O V Capote, organizado a 13 de Março, pela TônaTuna, a Tuna Feminina do Instituto Politécnico de Bragança, trouxe à cidade 4 tunas convidadas, mais os Pauliteiros de Miranda que fizeram a abertura do festival. Assim, no Teatro Municipal, o “maravilhoso espectáculo” começou às 21:30, terminando por volta da 1 hora, com a entrega dos 7 prémios. E as consagradas foram: Melhor Tuna, K' Rica Tuna, oriunda de Oliveira de Azeméis; Melhor Solista - Meninas e Senhoras da Beira, originária de Viseu; Melhor Porta-Estandarte, K' Rica Tuna; Melhor Pandeireta, K' Rica Tuna; Melhor Instrumental, Tuna do Instituto Superior de Engenharia do porto (ISEP), vinda do Porto; Tuna + Tuna, Egitúnica, proveniente da Guarda, que ganhou também o prémio da tarde, o célebre “Passe-calles”.

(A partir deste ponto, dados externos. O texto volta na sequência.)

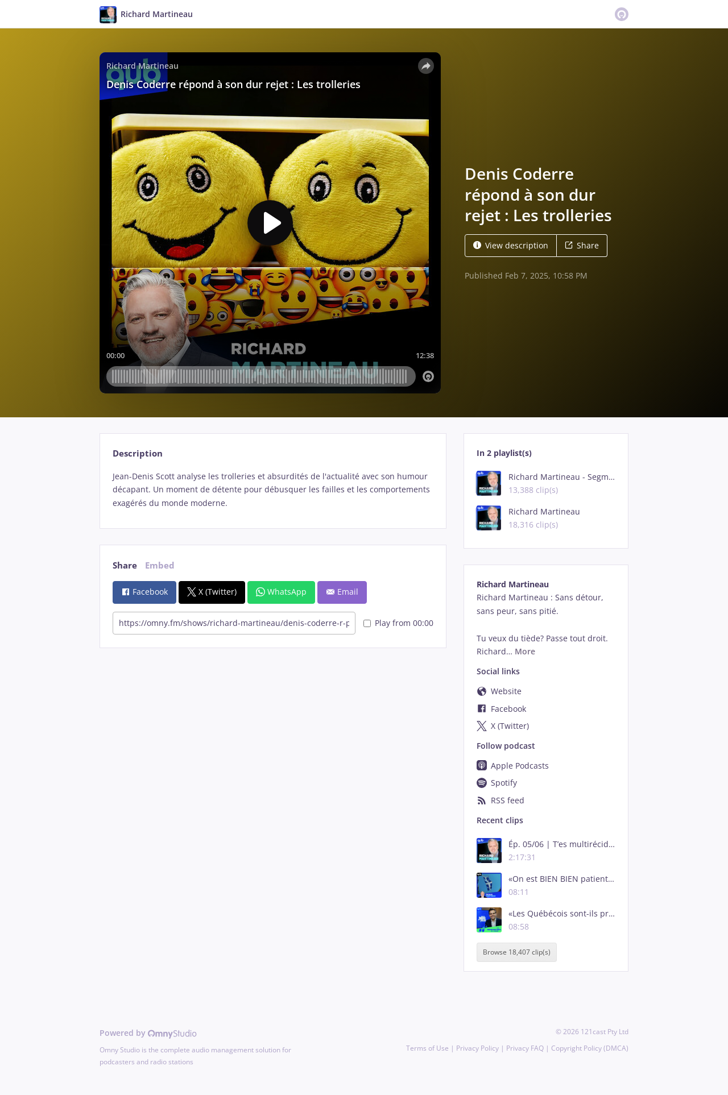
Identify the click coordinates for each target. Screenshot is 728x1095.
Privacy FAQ (525, 1048)
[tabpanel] (273, 490)
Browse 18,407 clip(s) (517, 952)
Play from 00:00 (398, 622)
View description (510, 245)
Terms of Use (427, 1048)
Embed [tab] (160, 565)
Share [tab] (125, 565)
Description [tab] (138, 453)
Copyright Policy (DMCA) (589, 1048)
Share (582, 245)
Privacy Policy (477, 1048)
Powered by (148, 1032)
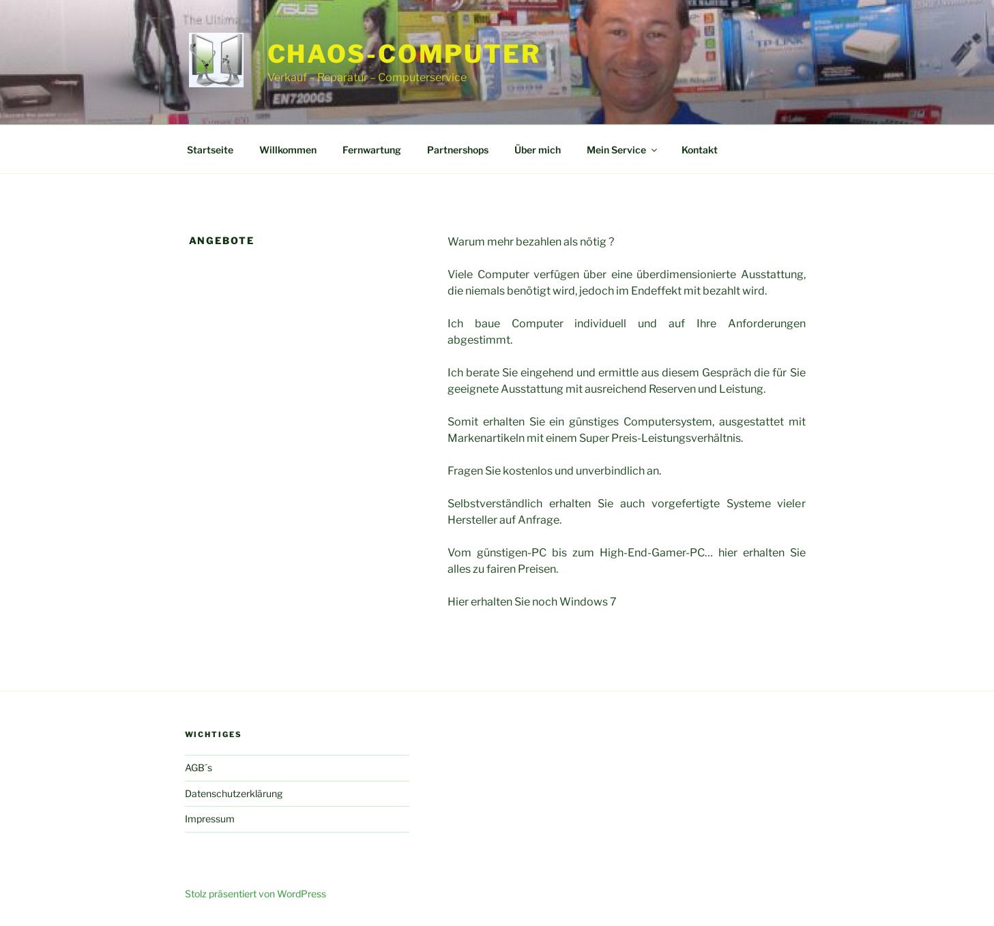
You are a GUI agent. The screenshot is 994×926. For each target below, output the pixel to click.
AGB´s (198, 767)
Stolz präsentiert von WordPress (255, 893)
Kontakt (700, 149)
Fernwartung (371, 149)
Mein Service (623, 149)
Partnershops (457, 149)
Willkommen (288, 149)
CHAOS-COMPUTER (404, 54)
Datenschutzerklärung (233, 793)
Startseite (210, 149)
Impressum (210, 818)
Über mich (537, 149)
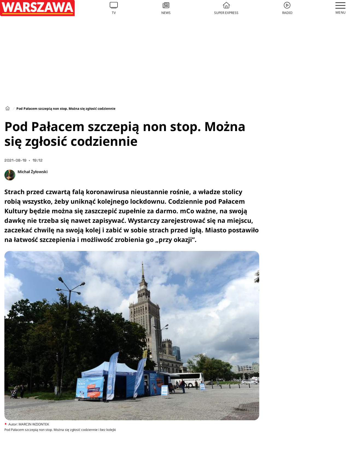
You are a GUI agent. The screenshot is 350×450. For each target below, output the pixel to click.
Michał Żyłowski (33, 171)
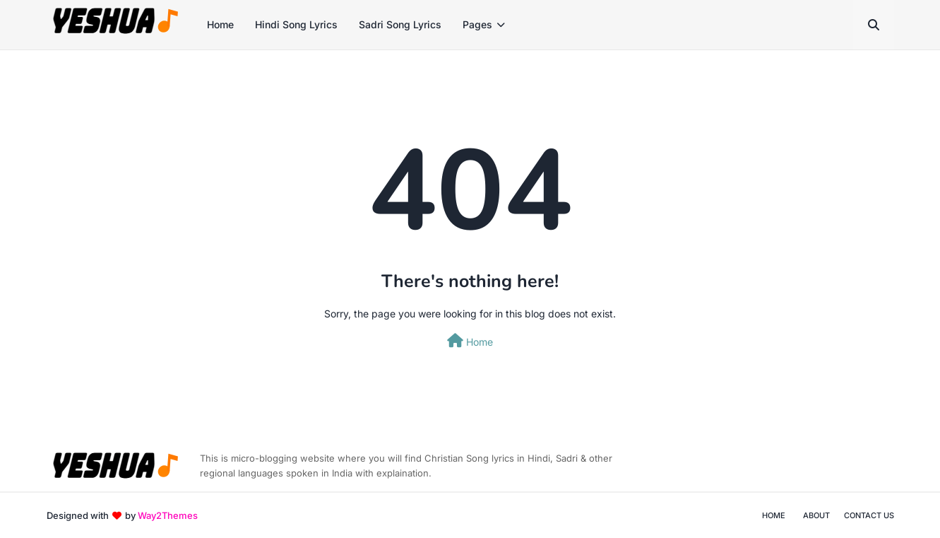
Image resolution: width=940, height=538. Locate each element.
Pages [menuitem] (477, 24)
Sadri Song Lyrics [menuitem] (400, 24)
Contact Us (869, 515)
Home (470, 341)
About (816, 515)
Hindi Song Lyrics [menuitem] (296, 24)
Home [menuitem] (220, 24)
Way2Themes (168, 515)
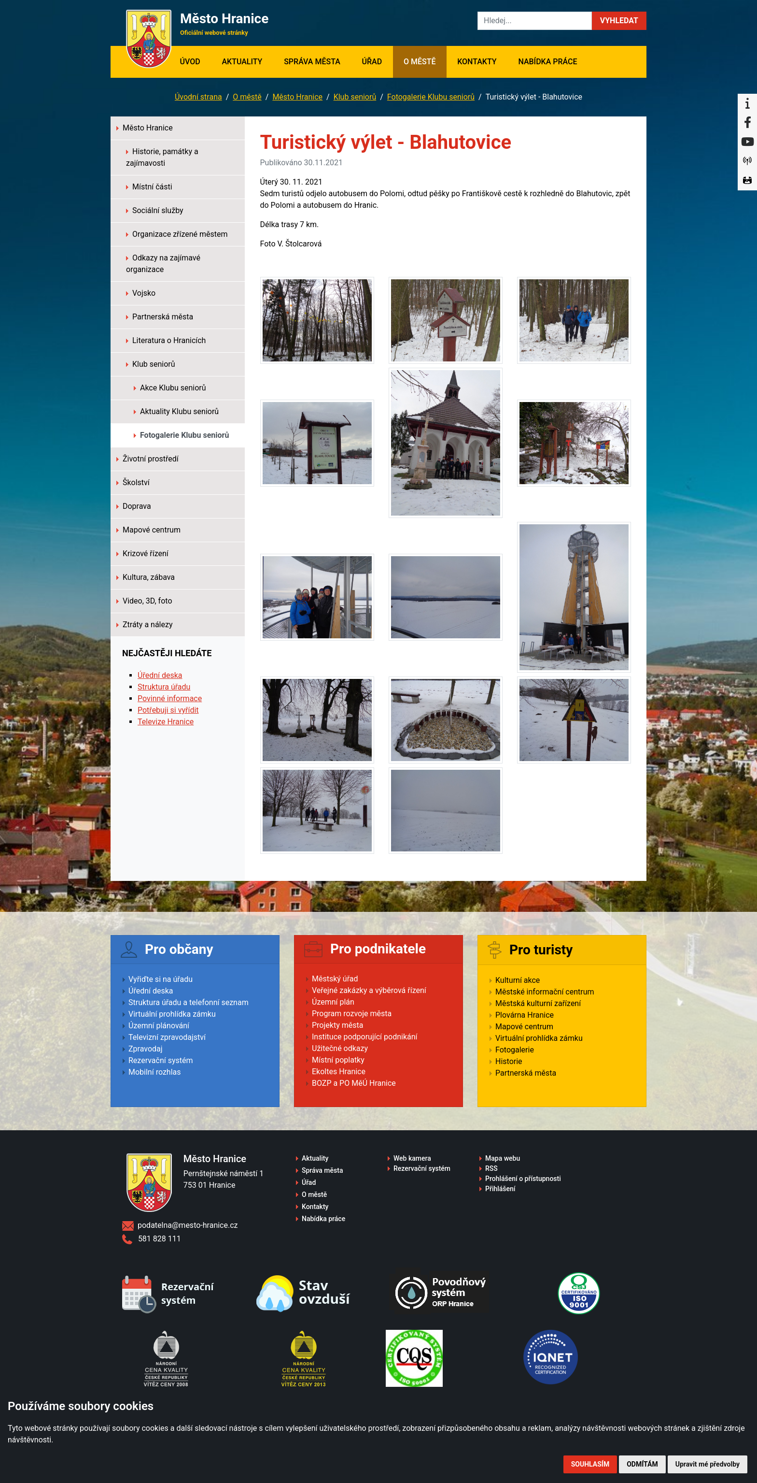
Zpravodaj (145, 1048)
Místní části (149, 186)
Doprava (133, 506)
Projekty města (337, 1025)
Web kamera (412, 1158)
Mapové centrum (148, 529)
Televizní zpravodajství (167, 1037)
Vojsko (140, 293)
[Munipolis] (747, 161)
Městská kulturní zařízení (538, 1003)
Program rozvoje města (352, 1013)
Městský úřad (335, 978)
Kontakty (476, 61)
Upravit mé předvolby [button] (707, 1464)
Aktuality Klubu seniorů (176, 411)
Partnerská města (159, 316)
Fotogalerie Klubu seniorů (431, 96)
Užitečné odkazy (340, 1048)
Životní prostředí (147, 458)
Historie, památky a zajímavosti (162, 157)
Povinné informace (170, 698)
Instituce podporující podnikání (365, 1036)
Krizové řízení (142, 553)
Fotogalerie (514, 1049)
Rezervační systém (160, 1060)
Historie (508, 1061)
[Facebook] (747, 122)
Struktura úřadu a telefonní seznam (188, 1002)
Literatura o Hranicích (166, 340)
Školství (133, 482)
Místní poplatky (338, 1060)
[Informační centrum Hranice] (747, 103)
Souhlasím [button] (590, 1464)
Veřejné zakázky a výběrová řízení (369, 990)
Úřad (372, 61)
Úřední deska (160, 675)
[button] (619, 21)
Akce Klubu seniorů (170, 387)
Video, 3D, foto (144, 600)
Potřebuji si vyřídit (168, 710)
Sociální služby (154, 210)
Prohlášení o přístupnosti (523, 1178)
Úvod (195, 61)
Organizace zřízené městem (177, 234)
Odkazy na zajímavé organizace (163, 263)
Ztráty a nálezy (144, 624)
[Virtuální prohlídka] (747, 180)
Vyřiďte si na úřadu (160, 979)
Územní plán (333, 1002)
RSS (491, 1168)
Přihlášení (500, 1189)
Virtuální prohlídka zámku (172, 1014)
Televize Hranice (166, 721)
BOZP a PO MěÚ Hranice (354, 1083)
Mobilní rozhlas (154, 1072)
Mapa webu (502, 1158)
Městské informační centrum (544, 991)
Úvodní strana (198, 96)
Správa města (312, 61)
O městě (420, 61)
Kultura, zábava (145, 577)
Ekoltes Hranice (338, 1071)
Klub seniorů (355, 96)
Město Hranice (297, 96)
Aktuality (242, 61)
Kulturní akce (517, 980)
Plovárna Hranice (524, 1015)
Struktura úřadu (164, 686)
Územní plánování (158, 1025)
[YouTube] (747, 142)
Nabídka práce (547, 61)
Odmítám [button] (642, 1464)
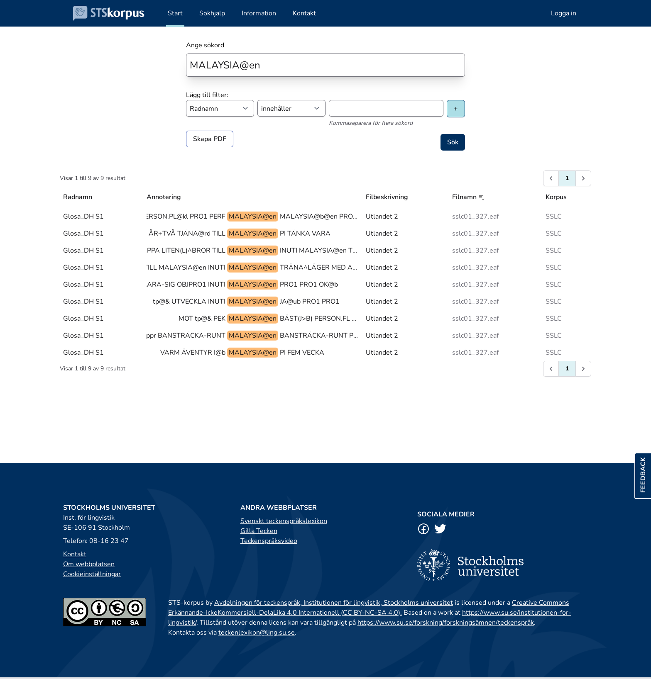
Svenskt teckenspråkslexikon (283, 521)
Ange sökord (205, 45)
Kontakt (74, 554)
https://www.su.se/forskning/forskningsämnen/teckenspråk (445, 622)
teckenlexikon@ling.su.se (256, 632)
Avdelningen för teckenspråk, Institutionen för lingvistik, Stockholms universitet (333, 602)
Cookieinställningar (92, 574)
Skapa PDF (209, 139)
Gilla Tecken (258, 530)
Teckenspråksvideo (268, 540)
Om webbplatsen (89, 564)
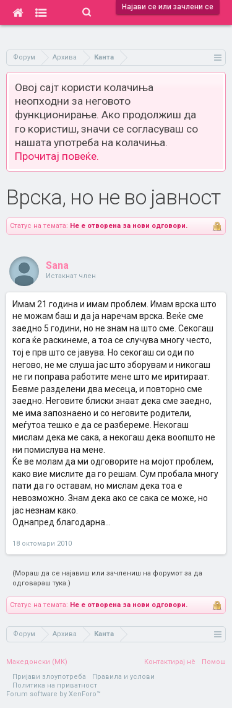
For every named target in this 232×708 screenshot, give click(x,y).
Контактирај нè (169, 662)
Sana (57, 265)
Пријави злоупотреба (49, 677)
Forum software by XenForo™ (53, 694)
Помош (214, 662)
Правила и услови (123, 677)
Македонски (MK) (36, 662)
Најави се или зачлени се (167, 6)
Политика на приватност (54, 685)
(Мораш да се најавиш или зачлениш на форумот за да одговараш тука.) (107, 578)
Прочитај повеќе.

A TônaTuna, apesar de ser a principal responsável pela realização deste evento, não participou no concurso, onde cada tuna convidada dispôs de 20 minutos para “mostrar o que vale”.
Realizado pelo 5º ano consecutivo, o Festival de Tunas Femininas de Bragança contou com o apoio da Câmara Municipal de Bragança (CMB), Teatro Municipal, Instituto Politécnico de Bragança (IPB) e Junta de Freguesia da Sé (JFS), que cedeu o comboio turístico.


A Real Tuna Universitária de Bragança (RTUB) também prestou o seu contributo às festividades e, para além de tuna convidada, contribuiu com os seus caloiros na orientação das tunas participantes pela cidade.
Mariline Tavares, acordionista da TônaTuna e estudante do 2º ano no Curso de Dietética da Escola Superior de Saúde, foi parte integrante e integradora deste enclave estudantil que “invadiu” e movimentou Bragança por um fim-de-semana. Nascida em Viseu, esta “Menina e Moça” toca acordeão desde os 11 anos de idade, incentivada pelo pai. Mas "com vontade mesmo, toco há 6”, confessa.
“A SuperBock dá-nos uma grande ajuda, ofereceu-nos barris que nós colocámos nos bares, no Cheers, por exemplo. O JP também deu uma mãozinha. É para a diversão, basicamente. Mas só depois do festival! Senão...”, sublinha.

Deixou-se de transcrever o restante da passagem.